• SHORT EXERCISE 1
Please rewrite the records from the line holding "The height and width of the screenshot is (598, 386)." through the end of the records, both ends included, replacing "Viewport" with "Display area" wherever it occurs and leaving everything else unchanged.

───── EXCERPT TO READ ─────

Reputation: 16097
I'm dipping my toes into Python threading. I've created a supplier thread that returns me character/line data from a *nix (serial) /dev via a Queue.
As an exercise, I would like to consume the data from the queue one line at a time (using '\n' as the line terminator).
My current (simplistic) solution is to put() only 1 character at a time into the queue, so the consumer will only get() one character at a time. (Is this a safe assumption?) This approach currently allows me to do the following:
...
return_buffer = []
while True:
rcv_data = queue.get(block=True)
return_buffer.append(rcv_data)
if rcv_data == "\n":
return return_buffer
This seems to be working, but I can definitely cause it to fail when I put() 2 characters at a time.
I would like to make the receive logic more generic and able to handle multi-character put()s.
My next approach would be to rcv_data.partition("\n"), putting the "remainder" in yet another buffer/list, but that will require juggling the temporary buffer alongside the queue. (I guess another approach would be to only put() one line at a time, but where's the fun in that?)

───── PROVIDED MATERIAL ─────

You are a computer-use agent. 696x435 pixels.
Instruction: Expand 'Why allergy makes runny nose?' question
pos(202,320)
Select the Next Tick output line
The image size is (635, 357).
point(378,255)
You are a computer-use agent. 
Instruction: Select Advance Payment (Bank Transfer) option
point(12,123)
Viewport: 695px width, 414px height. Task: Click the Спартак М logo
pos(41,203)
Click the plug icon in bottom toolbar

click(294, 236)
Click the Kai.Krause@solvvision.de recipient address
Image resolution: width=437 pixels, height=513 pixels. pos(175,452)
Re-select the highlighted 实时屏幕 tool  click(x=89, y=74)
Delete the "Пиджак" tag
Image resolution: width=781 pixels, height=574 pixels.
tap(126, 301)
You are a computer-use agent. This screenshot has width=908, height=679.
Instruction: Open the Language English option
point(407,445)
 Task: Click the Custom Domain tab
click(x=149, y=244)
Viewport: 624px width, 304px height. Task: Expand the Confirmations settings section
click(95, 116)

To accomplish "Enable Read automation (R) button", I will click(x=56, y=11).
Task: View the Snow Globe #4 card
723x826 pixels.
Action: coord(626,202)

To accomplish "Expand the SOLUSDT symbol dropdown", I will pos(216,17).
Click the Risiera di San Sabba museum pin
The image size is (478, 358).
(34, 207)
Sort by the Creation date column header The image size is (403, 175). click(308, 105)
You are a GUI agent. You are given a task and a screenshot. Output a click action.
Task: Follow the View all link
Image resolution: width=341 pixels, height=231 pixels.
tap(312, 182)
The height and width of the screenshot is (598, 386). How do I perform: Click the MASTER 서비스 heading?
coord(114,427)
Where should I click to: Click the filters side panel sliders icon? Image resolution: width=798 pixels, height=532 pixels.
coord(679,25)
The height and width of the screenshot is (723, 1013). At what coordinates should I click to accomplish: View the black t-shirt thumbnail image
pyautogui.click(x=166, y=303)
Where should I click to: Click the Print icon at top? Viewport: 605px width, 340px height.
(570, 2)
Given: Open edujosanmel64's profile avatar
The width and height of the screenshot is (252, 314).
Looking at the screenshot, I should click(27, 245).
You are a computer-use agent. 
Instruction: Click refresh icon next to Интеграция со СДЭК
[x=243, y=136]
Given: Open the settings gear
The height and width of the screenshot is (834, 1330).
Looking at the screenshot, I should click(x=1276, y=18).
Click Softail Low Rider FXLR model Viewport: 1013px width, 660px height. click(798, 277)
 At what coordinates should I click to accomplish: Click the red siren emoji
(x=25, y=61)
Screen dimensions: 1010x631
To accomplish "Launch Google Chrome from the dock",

─────

• SHORT EXERCISE 2
In the forum thread about Python threading, what character does the poster use as the line terminator when consuming data from the queue?

• TASK RESULT 1
The height and width of the screenshot is (598, 386). How do I perform: Click the MASTER 서비스 heading?
coord(114,427)
Where should I click to: Click the filters side panel sliders icon? Image resolution: width=798 pixels, height=532 pixels.
coord(679,25)
The height and width of the screenshot is (723, 1013). At what coordinates should I click to accomplish: View the black t-shirt thumbnail image
pyautogui.click(x=166, y=303)
Where should I click to: Click the Print icon at top? Display area: 605px width, 340px height.
(570, 2)
Given: Open edujosanmel64's profile avatar
The width and height of the screenshot is (252, 314).
Looking at the screenshot, I should click(27, 245).
You are a computer-use agent. 
Instruction: Click refresh icon next to Интеграция со СДЭК
[x=243, y=136]
Given: Open the settings gear
The height and width of the screenshot is (834, 1330).
Looking at the screenshot, I should click(x=1276, y=18).
Click Softail Low Rider FXLR model Display area: 1013px width, 660px height. click(798, 277)
 At what coordinates should I click to accomplish: Click the red siren emoji
(x=25, y=61)
Screen dimensions: 1010x631
To accomplish "Launch Google Chrome from the dock",

• TASK RESULT 2
The newline character, '\n'.